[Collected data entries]
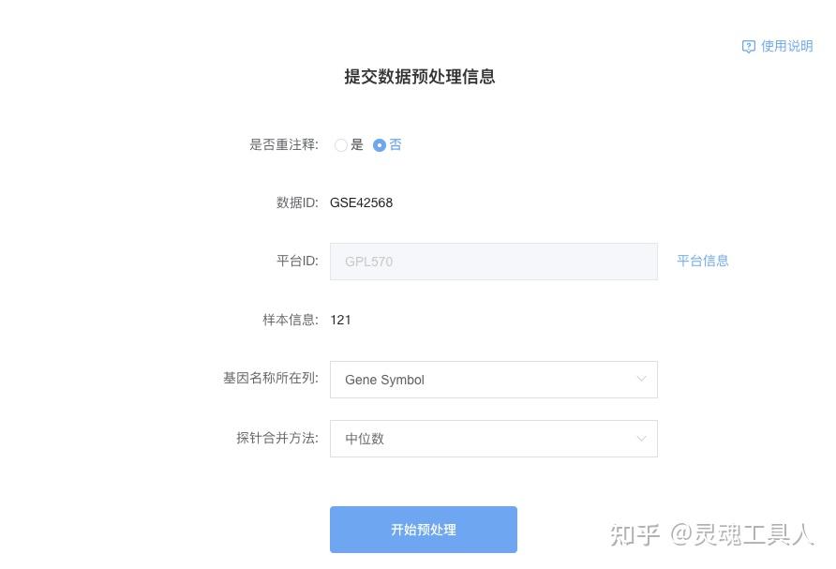The width and height of the screenshot is (836, 569).
Task: Click the chevron arrow in 中位数 dropdown
Action: tap(642, 439)
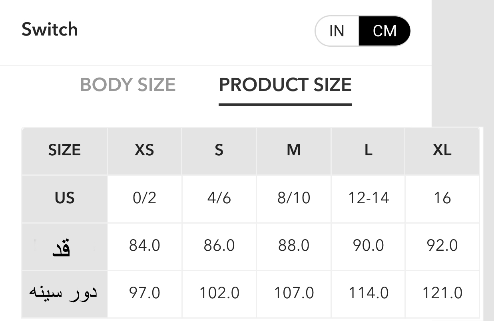This screenshot has height=321, width=494.
Task: Open the BODY SIZE tab
Action: [x=128, y=85]
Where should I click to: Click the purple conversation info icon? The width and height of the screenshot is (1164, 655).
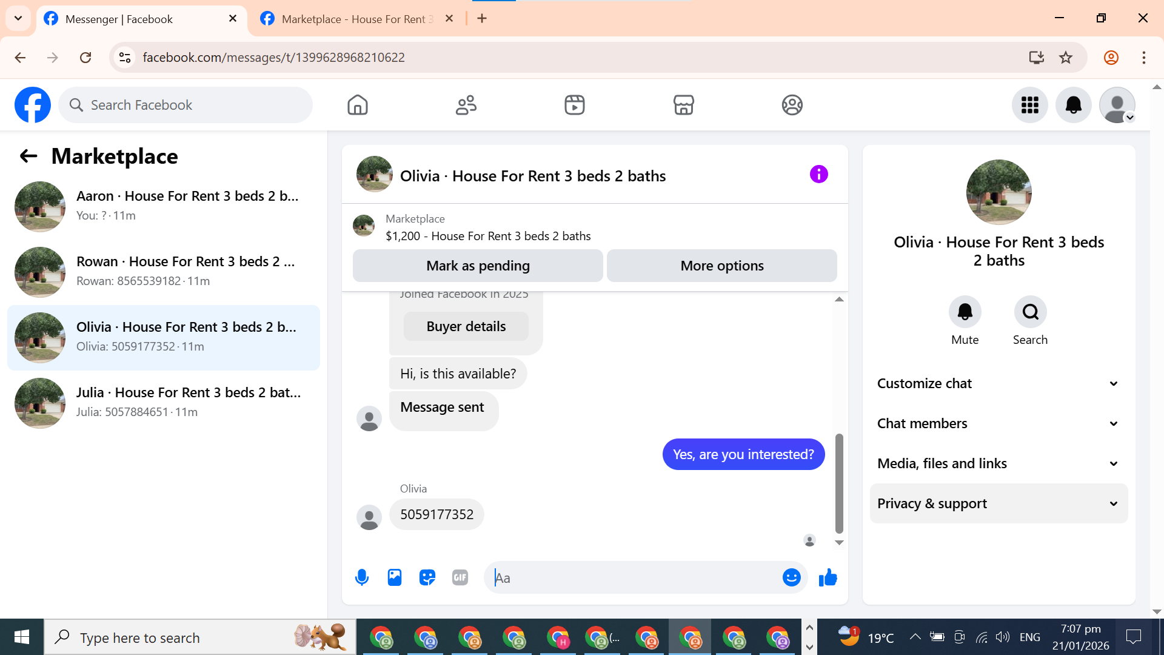818,175
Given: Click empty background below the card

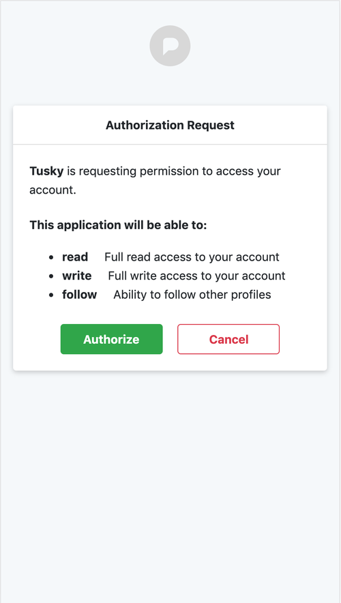Looking at the screenshot, I should 170,484.
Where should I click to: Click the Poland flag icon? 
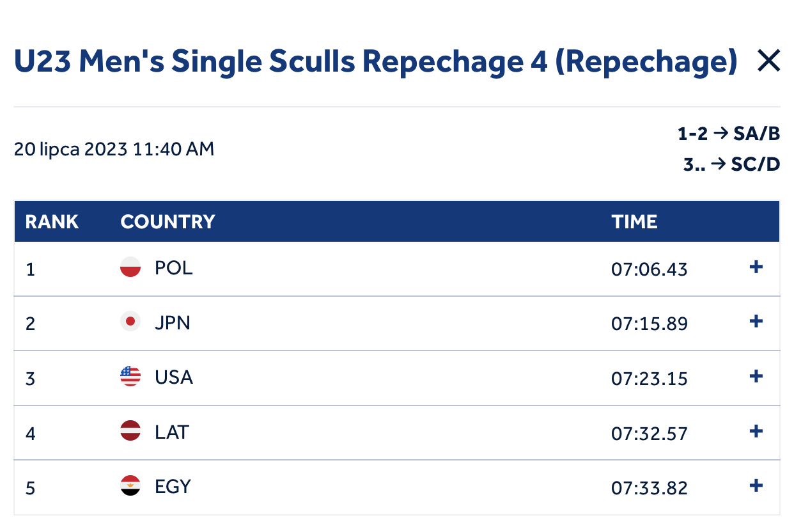(x=130, y=267)
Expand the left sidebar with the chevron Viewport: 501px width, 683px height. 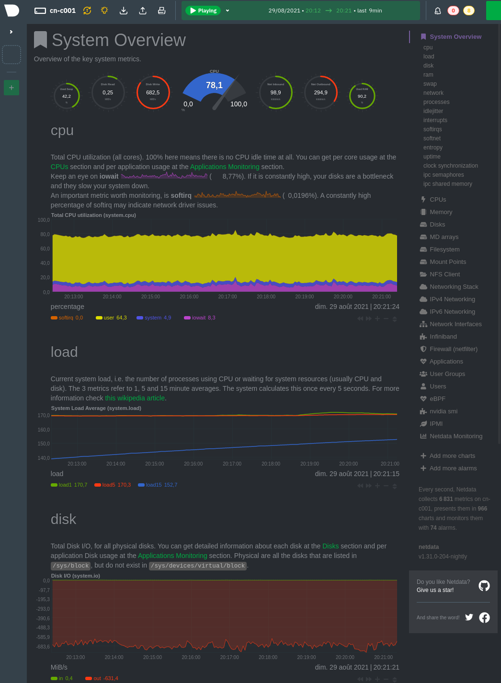(11, 32)
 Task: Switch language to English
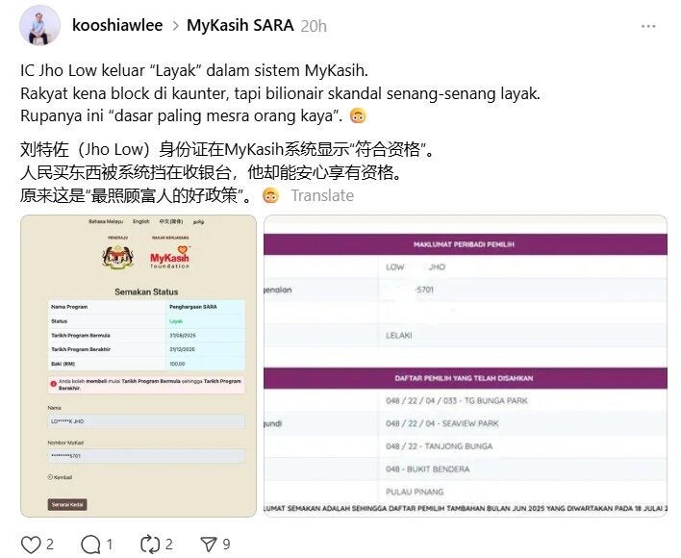click(x=141, y=221)
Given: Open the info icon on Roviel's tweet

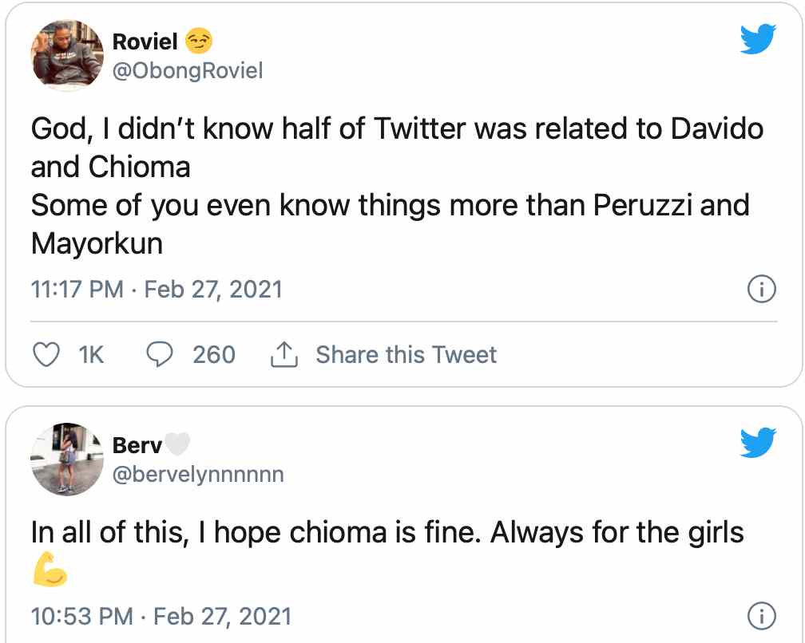Looking at the screenshot, I should coord(761,289).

Work instructions:
Extract each line of the records above that contains the word "Open", and list those lines one per line.

Solution:
Task: Open the BODY SIZE tab
Given: Open the info icon on Roviel's tweet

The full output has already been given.